3. Eine anderweitige Ersatzmöglichkeit der Kläger (§ 19 Abs. 1 S. 2 BNotO) hat das Landgericht zutreffend verneint. Als solche kämen Schadensersatzansprüche der Kläger gegen den Steuerberater . aus positiver Forderungsverletzung in Betracht, wenn dieser eigene Beratungspflichten als Steuerberater gegenüber den Klägern verletzt hätte. Ob Ansprüche der Kläger gegen den Steuerberater wegen Verletzung eigener, steuerrechtlicher Beratungspflichten schon deshalb ausscheiden, weil es sich bei den Entwürfen des Steuerberater für die vorzunehmenden Beurkundungen nicht primär steuerberatende, sondern um primär notarische Tätigkeit handelte, kann hier dahinstehen.

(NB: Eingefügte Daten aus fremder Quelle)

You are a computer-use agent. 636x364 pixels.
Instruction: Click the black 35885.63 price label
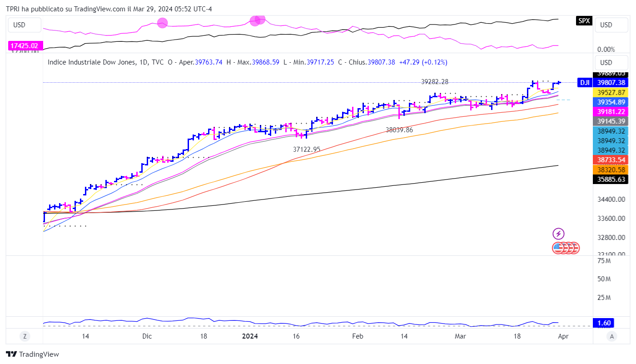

Bei der hier vorliegenden Fallkonstellation gehörte es zu den Amtspflichten des Beklagten, für die Errichtung rechtswirksamer Urkunden und die Sicherstellung des rechtlichen Erfolges des mit der Beurkundung verfolgten Geschäftszwecks Sorge zu tragen. Wenn er sich, wie hier, der Fachkompetenz des Steuerberaters bediente und für die Beurkundung auf die von diesem erstellten Entwürfe zurückgriff, durfte er doch gleichwohl die Beurkundungen nicht ohne eigene Überprüfung der rechtlichen Ausgestaltung der jeweiligen Urkunden vornehmen. Auch wenn in den Urkundsentwürfen des Steuerberaters die Beteiligung der als Komplementärin vorgesehenen GmbH II an der formwechselnden Umwandlung und die Zustimmung der Gesellschafter der GmbH hinsichtlich des Verschmelzungsvertrages nicht vorgesehen waren, können die Kläger deshalb gegen den Steuerberater Schadensersatzansprüche nicht geltend machen, denn, wie oben zu 1. ausgeführt (s.o. S. 9), war er nur für das steuerliche Konzept der Umwandlung und Verschmelzung verantwortlich, für die ordnungsgemäße Durchführung der dafür erforderlichen Beurkundungsvorgänge jedoch allein der Beklagte.
4.
Die Kläger trifft auch kein Mitverschulden wegen unterlassener Prüfung der ihnen vor der der Beurkundung übersandten Entwürfe. Die bloße Entgegennahme von Urkundsentwürfen eines Notars und die anschließende Beurkundung wie vorgesehen vermögen bei der hier gegebenen Sachlage ein Mitverschulden (§ 254 BGB) nicht begründen. Insoweit wird auf die Ausführungen zu 1. über die Rechtsbelehrungspflichten des Beklagten verwiesen (s.o. S. 8,9).
5.
Wegen der zwischen den Parteien streitigen Höhe des den Klägern durch die Amtspflichtverletzungen des Beklagten anlässlich der o. a. Beurkundungsvorgänge entstandenen Schaden muss das Betragsverfahren noch durchgeführt werden.
III.
Die Kostenentscheidung folgt aus § 97 ZPO, die übrigen Nebenentscheidungen ergeben sich aus den §§ 708 Nr. 10, 711, 546 Abs. 2 ZPO.